Eventually, I discovered #PPDChat, the brain child of Lauren Hale from My Postpartum Voice. I started to realize that there really were a lot of women out there like me and that there were women who were still suffering in silence like I had, because they didn’t realize that it was normal and that there were people to talk to who had BTDT. I started blogging more and more and now, if you get me started talking about PPMD, it can be hard to get me to shut up.
So why do I blog? I write about PPMD because I know how much it hurts. I know how dark the tunnel is. I know how oppressive the cloud is. I know how hard it can be to even get out of bed and go change a diaper and make a bottle. I know the doubts and fears that pop up when you start to think “Maybe I should ask for help”. I know how absolutely terrifying it can be to go in to the ER and say “I’ having these thoughts I know something is very wrong”, to do the admission paperwork and all the while, wonder if CPS is going to swoop in and snatch your baby away from you because you have PPMD. I know how dull and lifeless the world can seem, how hopeless it can all appear. I know what it’s like to be standing at the top of the stairs, looking down in the middle of the night, and thinking “Maybe everyone would be better off without me”. I know what it’s like to be a military spouse and worry about whether your husband will get chaptered out, lose his clearance, or get reclassed because of your inner demons, inner demons you certainly never wanted and that you only want to be rid of.

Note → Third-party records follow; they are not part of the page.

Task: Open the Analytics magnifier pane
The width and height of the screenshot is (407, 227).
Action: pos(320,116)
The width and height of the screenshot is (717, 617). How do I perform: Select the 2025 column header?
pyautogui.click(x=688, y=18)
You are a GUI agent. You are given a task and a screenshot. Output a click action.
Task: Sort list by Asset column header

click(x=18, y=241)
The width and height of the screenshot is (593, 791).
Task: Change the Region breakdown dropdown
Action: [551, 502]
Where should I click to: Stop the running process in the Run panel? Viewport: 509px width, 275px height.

I write because I know how much it hurts to hear people say things like “What sin have you left unconfessed?” or “It’s all just in your head”, I know how painful it is to hear people talking about Andrea Yates and say “Women with Postpartum Depression shouldn't be allowed to have kids.”. I know how maddening it is to hear people say “Oh, well, you’re just thinking the wrong way” or “Why don’t you just pray more?”. I write because I’ve been there and, thank God, I survived. I made it through to the other side of the nightmare thanks to the support of my family and close friends, but some people don’t have that, and I want to be that for them. I don’t want anyone I know to ever think that PPMD is something they have to walk through by themselves.
I write because I want to fight the myths and the stigmas, because I want to bring greater awareness to the public, to better educate the people around me (both in real life every day and on the internet) about the realities of PPMD and that it’s not just a cop-out.
I write because that was me, and someday, when my daughters have children, I want them to feel comfortable seeking help if they need it.
I write because others wrote, and what they wrote helped me more than I can ever say, and it taught me that words can make a difference. I want to make a difference. I want to be part of the difference. That is why I write.